Bem vindos ao mundo negro dos Foromth, uma entidade que vive para espalhar miséria humana. A sonoridade da banda actualmente é mais negra do que isto – embora tenha de dizer que é difícil imaginar que fique mais negro do que esta quase hora de música – mas aqui aquilo que apresenta é mesmo funeral em todo o seu esplendor. Este não é um estilo que seja fácil de dominar. Quer para quem o pratica quer para quem gosta de o apreciar. Podemos dizer que o talento dos Fordomth é nato, já que conseguem criar uma atmosfera bem densa e sufocante. Não vos vou mentir e dizer que este será um disco para ouvir todos dias – tal até deve ser pouco recomendável, mesmo com o uso em profusão de ansiolíticos. Este é mesmo um trabalho que nos deixará derreados mas que nem por isso não deixa de apresentar melodias (macabras mas não deixam de ser melodias). Difícil de absorver, é um desafio que os fãs do funeral doom vão gostar de abraçar – sobretudo na faixa de quase vinte e cinco minutos, “Abyss Of Hell”. Falta-lhe um bocado de finesse, mas com esta classe em espalhar miséria, até que lhes perdoamos.

7.5/10
Fernando Ferreira

The Obsessed – “Incarnate (Ultimate Record Store Day Edition)
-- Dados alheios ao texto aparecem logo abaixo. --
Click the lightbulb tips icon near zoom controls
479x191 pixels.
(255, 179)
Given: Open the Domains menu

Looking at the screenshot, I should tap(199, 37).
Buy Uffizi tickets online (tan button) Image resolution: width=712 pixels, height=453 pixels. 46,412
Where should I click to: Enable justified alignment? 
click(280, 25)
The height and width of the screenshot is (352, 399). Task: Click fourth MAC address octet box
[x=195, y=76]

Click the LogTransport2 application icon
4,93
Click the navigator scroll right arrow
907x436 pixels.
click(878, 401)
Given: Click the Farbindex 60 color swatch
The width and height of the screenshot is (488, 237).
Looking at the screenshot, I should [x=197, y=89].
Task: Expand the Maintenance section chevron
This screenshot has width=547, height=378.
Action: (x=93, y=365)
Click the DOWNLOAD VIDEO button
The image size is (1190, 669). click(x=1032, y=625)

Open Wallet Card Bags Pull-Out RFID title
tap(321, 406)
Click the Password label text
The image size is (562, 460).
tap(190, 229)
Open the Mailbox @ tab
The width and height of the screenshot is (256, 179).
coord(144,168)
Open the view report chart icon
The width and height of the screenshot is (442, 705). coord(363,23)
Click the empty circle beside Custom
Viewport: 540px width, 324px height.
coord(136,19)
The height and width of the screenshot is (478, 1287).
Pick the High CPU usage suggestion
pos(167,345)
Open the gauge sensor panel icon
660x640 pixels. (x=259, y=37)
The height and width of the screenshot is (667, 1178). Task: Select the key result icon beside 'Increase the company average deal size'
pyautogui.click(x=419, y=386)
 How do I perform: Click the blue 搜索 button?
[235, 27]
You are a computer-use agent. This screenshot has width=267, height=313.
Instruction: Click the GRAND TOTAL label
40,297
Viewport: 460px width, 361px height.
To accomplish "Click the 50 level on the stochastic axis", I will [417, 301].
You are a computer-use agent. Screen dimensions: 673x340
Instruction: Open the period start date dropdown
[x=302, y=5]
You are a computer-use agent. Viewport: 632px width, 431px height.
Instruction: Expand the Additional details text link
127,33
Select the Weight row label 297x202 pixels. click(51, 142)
1999/2020 – Blues Funeral Recordings

Reedição desta compilação de faixas bónus e raras dos The Obsessed, num altura em que tinham cessado actividades. Temos agora esta colecção de temas recuperada para os coleccionadores que ansiavam ter em vinil este conjunto de raridades. Esse é o grande chamariz (e o facto de ter sido remasterizado) para este trabalho que apesar de ter todo o charme inerente do proto-heavy/doom metal dos The Obsessed não tem argumentos para prender a nossa atenção durante muito tempo. Para os amantes e aficionados do fuzz e do doom.